··· SOURCE TEXT ···
This is example of data generated by program, first column has name "age" and type "random_number" specified from 0 to 100, second "name" has type "random_name", third is a "random_city" of any country.

Let's create Column class now.

class Column:
    def __init__(self, name, col_type):
        self.name = name
        self.col_type = col_type

	def __str__(self):
        return "{0}, ".format(self.name)

Function that will be generating data, will be checking col_type of each Column object in header and generate data accordingly.

Now, we will add all column types for the program.

from enum import Enum
# available column types for generation
class ColumnType(Enum):
	NAME          = 1
    PHONE_NUMBER  = 2
    EMAIL         = 3
    RANDOM_NUMBER = 4
    CITY          = 5
    COUNTRY       = 6
    PASSWORD      = 7

Some of the column types will require additional input to specify parameters, for example lower and upper borders for RANDOM_NUMBER, or country for CITY type.

After finishing this tutorial feel free to add your own functionality as an exercise.

# print all column types
def list_column_types():
    print("Available column types:")
    for col_type in ColumnType:
        print("\t{0}) {1}".format(col_type.value, col_type.name))

This function will be used for displaying all available data types for user.

During the generation of data, two of those data types require additional parameters, RANDOM_NUMBER needs lower and higher borders, and CITY needs country.

To not add additional if-statements in generator function because of the two types that require additional input, we will add two parameters to Column class for every object.

class Column:
    def __init__(self, name, col_type):

        #...

        # borders for RANDOM_NUMBER
        # lo also used for specifying country for CITY type
        self.lo = 0
        self.hi = 0

Add __str__ function to DataRow class to append whole rows of data to CSV file during generation.

class DataRow:

	# ...

    def __str__(self):
        str_row = ""

        for cell in self.cells:
            str_row += "{0}, ".format(cell)
        str_row += "\n"

        return str_row

Now, let's create functions for generating random data. Create "generators.py" file to not make main file too big.

For generating random human names we will use "names" module. Activate virtual environment you created earlier if it's not yet activated and install module using "pip install names" in terminal, then import it into "generators.py" file.

import names

Add function for generating random name.

def get_random_name(arg1, arg2):
    return names.get_full_name()

To generate random number we will import "random". You don't have to install it using pip because it's part of a python's standard library.
··· DATA PROVIDED ···
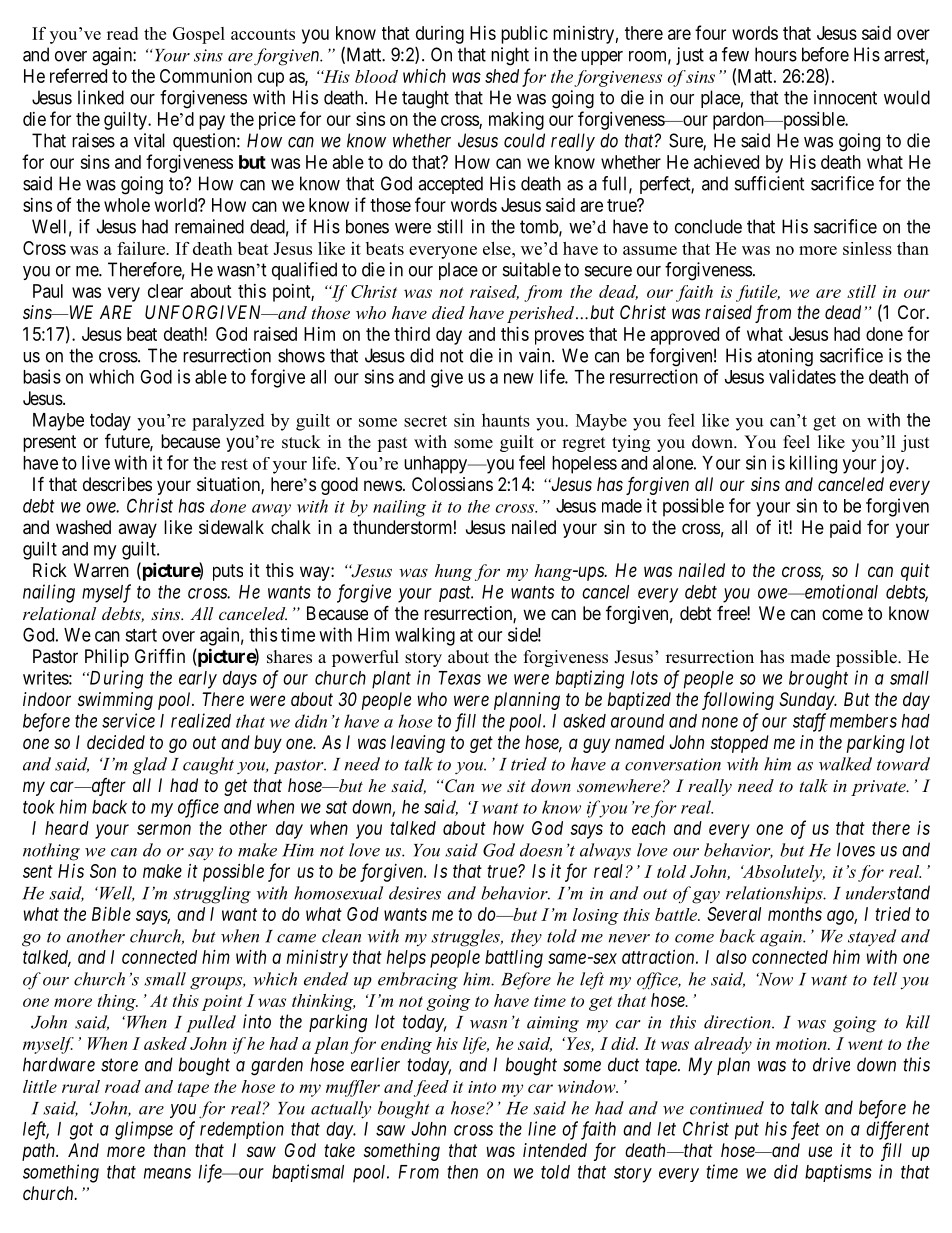 The image size is (952, 1233). Describe the element at coordinates (510, 56) in the image. I see `night` at that location.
···
**GOALS:**
A) In the data generator tutorial, which module is used to generate random human names?
B) Do these statements agree with the data generator tutorial? Answer yes or no for each and quote the deciding words.
(i) The random module has to be installed with pip.
(ii) The lo attribute also specifies the country for the CITY type.
(iii) The list_column_types function is meant to show the user all available data types.
C) Can you continue the data generator tutorial after its last sentence, writing the next step in the same style?

**ANSWERS IN ORDER:**
A) The "names" module.

B)
(i) No: "You don't have to install it using pip because it's part of a python's standard library."
(ii) Yes: "lo also used for specifying country for CITY type"
(iii) Yes: "This function will be used for displaying all available data types for user."

C)
import random

Create function for generating random phone number.

def get_random_phone_number(arg1, arg2):
    first = str(random.randint(100, 999))
    second = str(random.randint(1, 888)).zfill(3)

    last = str(random.randint(1, 9998)).zfill(4)
    while last in ["1111", "2222", "3333", "4444", "5555", "6666", "7777", "8888"]:
        last = str(random.randint(1, 9998)).zfill(4)

    return "{}-{}-{}".format(first, second, last)

zfill function adds zeroes to the start of string until it's length equal to parameter passed to zfill function.

For better understanding, here is the example of random numbers generated by that function:

723-432-1925
143-003-3234
357-794-5677
712-437-5587
126-061-8502

For generating random email address we will need to import "string", it's a part of standard library too, so no need to install it.

import string

Create function for generating random email.

def get_random_email(arg1, arg2):
    name = "".join(
        random.choice(string.ascii_letters) for i in range(random.randint(6, 12))
    )
    return name + "@gmail.com"

Here we generate random ASCII letters, from 6 to 12 letters so all mails are not of the same size.

Function for generating random number is pretty straightforward and versatile due to lower and higher borders. You can, for example, set borders from 1 to 100 and name column "age", or make bigger borders for generating population of country or whatever data you need to generate.

def get_random_number(low, high):
    return random.randint(low, high)

For generating random city or country name we will need "rcoc" pip module. Install it using pip first, using "pip install rcoc", then import into our script with generators.

import rcoc

Add function to generate random city name.

def get_random_city(arg1, arg2):
    res = rcoc.get_random_city_by_country(arg1)
    if res.strip() == "":
        return rcoc.get_random_city()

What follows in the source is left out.